_Work request_
Copy each line of the listing that includes "magnifier".

_Data for processing_
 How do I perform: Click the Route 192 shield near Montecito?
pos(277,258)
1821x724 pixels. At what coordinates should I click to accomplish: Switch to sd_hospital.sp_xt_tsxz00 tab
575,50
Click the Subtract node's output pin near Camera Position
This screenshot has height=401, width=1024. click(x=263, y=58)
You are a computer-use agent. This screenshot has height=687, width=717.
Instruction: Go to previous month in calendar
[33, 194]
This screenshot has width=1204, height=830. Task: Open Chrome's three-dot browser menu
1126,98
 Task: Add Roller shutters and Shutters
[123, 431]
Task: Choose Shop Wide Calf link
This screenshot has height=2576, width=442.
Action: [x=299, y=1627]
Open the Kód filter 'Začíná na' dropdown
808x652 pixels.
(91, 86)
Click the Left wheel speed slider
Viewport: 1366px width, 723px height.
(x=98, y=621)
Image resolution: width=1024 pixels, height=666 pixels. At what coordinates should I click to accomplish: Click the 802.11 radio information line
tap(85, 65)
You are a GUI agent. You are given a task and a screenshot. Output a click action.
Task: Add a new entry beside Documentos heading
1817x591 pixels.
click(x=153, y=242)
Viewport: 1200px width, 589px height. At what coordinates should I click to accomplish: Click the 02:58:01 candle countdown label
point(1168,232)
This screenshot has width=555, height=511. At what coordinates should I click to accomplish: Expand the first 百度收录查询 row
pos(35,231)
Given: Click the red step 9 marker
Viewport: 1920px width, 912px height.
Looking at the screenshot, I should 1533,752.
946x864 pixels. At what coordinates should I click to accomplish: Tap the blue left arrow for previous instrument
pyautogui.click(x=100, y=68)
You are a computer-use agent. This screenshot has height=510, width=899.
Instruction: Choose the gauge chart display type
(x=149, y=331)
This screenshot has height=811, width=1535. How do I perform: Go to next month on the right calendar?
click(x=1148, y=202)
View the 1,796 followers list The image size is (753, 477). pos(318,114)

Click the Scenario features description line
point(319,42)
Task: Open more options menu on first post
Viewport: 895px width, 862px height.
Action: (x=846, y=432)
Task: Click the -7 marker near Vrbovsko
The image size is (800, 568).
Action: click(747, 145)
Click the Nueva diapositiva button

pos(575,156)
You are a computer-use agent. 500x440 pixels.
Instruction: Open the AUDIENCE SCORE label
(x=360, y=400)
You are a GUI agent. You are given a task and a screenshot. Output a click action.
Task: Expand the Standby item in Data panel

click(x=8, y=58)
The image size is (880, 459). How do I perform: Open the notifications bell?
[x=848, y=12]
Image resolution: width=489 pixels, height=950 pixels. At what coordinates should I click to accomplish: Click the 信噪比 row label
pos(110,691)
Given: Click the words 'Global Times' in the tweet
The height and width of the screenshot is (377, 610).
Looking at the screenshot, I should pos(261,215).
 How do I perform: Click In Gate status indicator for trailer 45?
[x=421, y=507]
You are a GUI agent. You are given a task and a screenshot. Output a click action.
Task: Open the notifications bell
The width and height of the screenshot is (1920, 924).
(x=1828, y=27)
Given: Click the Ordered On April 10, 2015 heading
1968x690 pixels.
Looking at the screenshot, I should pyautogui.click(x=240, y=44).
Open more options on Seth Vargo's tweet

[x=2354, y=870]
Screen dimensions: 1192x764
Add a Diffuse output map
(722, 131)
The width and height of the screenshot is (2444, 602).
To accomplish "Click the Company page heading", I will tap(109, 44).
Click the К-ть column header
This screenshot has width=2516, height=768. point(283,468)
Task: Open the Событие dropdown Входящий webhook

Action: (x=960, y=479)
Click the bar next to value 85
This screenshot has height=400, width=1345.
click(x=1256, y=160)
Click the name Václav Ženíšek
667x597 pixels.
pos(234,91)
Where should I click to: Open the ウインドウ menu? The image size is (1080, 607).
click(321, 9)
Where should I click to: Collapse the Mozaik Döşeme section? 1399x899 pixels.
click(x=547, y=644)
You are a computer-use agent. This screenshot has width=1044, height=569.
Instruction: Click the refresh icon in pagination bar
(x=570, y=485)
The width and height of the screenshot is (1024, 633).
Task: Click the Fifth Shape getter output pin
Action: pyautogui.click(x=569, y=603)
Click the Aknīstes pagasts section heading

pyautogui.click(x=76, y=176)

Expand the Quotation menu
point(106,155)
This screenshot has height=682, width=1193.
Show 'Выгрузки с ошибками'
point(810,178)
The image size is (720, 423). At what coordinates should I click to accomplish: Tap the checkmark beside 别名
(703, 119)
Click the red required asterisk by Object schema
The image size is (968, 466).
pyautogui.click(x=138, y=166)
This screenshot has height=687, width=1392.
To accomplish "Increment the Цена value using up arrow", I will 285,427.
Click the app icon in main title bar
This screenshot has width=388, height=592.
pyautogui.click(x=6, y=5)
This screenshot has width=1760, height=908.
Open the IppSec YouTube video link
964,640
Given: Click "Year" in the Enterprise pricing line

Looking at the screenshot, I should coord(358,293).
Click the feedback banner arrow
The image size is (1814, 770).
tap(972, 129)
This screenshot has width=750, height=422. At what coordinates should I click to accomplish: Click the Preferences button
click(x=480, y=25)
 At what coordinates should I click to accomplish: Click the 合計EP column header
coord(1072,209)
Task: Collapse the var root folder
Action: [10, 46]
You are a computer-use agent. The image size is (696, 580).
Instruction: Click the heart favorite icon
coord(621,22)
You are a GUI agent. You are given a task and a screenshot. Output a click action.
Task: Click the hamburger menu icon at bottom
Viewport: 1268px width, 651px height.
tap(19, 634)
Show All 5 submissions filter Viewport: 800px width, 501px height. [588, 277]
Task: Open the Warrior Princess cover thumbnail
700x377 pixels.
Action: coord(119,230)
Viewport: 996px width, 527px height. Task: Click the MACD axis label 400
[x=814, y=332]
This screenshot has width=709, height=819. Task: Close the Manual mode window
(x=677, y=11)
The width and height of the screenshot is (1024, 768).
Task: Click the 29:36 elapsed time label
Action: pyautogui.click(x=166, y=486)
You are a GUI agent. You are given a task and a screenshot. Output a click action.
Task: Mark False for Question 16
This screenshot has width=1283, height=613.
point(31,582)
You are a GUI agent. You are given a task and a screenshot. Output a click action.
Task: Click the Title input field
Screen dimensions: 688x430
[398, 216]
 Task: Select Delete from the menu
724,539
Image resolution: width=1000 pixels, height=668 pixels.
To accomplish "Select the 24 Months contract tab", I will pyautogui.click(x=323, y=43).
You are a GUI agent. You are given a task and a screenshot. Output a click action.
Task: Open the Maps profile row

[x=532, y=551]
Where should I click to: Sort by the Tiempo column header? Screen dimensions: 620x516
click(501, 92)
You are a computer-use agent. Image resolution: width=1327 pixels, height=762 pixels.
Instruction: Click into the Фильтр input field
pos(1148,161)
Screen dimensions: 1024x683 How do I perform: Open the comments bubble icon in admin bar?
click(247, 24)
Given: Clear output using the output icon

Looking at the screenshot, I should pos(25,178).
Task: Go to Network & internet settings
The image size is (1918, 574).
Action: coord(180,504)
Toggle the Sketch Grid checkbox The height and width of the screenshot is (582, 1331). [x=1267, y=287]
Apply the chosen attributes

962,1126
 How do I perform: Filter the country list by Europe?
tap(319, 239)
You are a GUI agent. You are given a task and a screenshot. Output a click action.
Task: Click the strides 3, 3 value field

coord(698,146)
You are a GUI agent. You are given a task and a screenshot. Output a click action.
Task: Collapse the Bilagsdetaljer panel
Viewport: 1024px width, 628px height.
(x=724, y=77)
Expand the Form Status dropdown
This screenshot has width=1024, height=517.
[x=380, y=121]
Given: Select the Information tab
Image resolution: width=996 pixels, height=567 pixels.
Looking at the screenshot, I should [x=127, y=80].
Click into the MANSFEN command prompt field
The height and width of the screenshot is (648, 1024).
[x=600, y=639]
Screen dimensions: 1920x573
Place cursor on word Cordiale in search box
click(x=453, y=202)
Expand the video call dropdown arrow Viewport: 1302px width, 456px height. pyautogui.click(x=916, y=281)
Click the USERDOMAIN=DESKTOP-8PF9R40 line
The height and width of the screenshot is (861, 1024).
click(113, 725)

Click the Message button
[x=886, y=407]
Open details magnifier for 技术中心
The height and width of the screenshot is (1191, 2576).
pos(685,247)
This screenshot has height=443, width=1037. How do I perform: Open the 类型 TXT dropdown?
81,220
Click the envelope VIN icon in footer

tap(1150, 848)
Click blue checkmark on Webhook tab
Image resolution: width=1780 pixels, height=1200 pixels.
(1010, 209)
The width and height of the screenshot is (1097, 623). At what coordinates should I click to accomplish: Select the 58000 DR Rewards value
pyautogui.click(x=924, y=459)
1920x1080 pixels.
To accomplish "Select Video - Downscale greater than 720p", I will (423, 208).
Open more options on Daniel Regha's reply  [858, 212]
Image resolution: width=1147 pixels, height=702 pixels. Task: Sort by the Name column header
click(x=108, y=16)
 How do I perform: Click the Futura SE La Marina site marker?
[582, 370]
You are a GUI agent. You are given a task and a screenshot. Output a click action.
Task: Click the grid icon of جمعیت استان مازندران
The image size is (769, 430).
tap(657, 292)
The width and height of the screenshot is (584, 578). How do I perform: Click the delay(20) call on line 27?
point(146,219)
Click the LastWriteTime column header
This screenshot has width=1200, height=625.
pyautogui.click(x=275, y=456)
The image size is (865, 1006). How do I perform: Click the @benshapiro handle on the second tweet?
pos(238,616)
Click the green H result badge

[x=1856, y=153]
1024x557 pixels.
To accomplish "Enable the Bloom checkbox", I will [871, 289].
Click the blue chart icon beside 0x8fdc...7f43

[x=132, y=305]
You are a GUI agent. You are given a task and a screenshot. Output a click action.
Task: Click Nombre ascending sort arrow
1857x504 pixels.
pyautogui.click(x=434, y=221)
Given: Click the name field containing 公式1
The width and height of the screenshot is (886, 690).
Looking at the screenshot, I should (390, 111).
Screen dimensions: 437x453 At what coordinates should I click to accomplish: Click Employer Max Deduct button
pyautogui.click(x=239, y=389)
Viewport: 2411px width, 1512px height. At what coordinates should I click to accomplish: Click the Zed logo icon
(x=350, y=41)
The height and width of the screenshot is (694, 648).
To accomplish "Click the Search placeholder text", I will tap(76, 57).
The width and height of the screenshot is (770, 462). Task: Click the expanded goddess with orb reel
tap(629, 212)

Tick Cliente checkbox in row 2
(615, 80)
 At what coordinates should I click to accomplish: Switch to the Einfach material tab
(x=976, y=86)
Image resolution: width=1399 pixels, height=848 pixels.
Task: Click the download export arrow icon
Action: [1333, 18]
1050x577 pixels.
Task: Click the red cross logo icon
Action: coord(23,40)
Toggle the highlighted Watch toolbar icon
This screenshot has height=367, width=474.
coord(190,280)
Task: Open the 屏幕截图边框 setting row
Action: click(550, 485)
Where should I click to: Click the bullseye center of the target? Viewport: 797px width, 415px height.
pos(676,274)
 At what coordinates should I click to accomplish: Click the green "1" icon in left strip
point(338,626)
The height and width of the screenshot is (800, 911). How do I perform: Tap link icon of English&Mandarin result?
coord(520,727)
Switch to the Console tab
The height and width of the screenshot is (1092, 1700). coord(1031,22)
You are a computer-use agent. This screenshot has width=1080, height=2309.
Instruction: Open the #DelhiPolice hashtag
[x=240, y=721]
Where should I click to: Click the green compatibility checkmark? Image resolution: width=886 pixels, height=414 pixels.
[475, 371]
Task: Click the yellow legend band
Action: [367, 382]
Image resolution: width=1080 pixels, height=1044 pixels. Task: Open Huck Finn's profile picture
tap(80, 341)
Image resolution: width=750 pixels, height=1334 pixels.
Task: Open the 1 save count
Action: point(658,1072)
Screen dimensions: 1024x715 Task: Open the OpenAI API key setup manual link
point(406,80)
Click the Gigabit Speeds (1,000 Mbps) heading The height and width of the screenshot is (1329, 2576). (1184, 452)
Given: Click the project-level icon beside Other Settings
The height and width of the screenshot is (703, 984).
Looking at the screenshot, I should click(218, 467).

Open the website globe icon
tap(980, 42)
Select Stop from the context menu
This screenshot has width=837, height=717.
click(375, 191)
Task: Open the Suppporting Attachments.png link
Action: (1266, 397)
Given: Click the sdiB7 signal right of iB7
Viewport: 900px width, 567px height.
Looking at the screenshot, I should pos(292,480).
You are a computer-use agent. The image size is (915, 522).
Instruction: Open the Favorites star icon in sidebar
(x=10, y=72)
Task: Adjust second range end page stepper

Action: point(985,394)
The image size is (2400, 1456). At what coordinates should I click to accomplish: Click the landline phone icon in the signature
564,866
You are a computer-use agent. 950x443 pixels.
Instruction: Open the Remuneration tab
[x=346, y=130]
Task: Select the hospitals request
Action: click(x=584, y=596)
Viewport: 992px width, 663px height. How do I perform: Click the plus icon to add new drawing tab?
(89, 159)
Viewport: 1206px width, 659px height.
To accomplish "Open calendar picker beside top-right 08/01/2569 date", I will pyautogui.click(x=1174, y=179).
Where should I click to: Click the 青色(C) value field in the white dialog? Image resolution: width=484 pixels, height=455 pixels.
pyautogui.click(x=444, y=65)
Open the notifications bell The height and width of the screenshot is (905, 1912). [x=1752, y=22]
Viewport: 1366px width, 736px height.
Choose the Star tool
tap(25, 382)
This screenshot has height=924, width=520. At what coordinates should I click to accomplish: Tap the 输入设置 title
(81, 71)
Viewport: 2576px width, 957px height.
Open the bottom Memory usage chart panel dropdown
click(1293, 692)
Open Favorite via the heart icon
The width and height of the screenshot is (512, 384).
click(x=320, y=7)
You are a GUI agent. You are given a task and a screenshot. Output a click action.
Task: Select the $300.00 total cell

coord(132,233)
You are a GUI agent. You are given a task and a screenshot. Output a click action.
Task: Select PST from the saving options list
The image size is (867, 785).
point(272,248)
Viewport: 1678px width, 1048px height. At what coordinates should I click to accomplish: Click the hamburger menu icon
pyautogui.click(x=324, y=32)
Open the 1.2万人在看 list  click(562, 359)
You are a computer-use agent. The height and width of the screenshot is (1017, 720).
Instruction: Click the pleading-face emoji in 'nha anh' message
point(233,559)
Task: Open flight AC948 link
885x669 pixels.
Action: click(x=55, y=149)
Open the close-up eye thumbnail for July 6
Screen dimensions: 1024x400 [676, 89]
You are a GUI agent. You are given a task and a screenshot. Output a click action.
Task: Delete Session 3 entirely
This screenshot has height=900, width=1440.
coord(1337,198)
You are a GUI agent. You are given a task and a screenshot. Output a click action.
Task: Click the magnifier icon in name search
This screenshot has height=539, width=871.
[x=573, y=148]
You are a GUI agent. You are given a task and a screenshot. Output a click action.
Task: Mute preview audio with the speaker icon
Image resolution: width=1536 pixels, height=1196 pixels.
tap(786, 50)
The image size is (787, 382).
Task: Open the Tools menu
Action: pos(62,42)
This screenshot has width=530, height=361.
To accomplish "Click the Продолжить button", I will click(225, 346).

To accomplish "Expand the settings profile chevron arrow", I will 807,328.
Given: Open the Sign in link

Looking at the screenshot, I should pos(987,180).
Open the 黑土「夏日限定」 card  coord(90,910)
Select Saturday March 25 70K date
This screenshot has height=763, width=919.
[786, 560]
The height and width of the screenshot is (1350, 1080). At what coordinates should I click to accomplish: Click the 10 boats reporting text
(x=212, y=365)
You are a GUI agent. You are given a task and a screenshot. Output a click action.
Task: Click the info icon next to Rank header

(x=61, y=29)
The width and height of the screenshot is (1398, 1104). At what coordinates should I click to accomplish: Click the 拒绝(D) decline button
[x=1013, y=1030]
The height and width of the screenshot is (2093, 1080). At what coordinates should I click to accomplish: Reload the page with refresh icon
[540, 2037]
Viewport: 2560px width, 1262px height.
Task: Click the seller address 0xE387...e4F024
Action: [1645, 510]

_Exercise response_
Open details magnifier for 技术中心
Task: Click the magnifier icon in name search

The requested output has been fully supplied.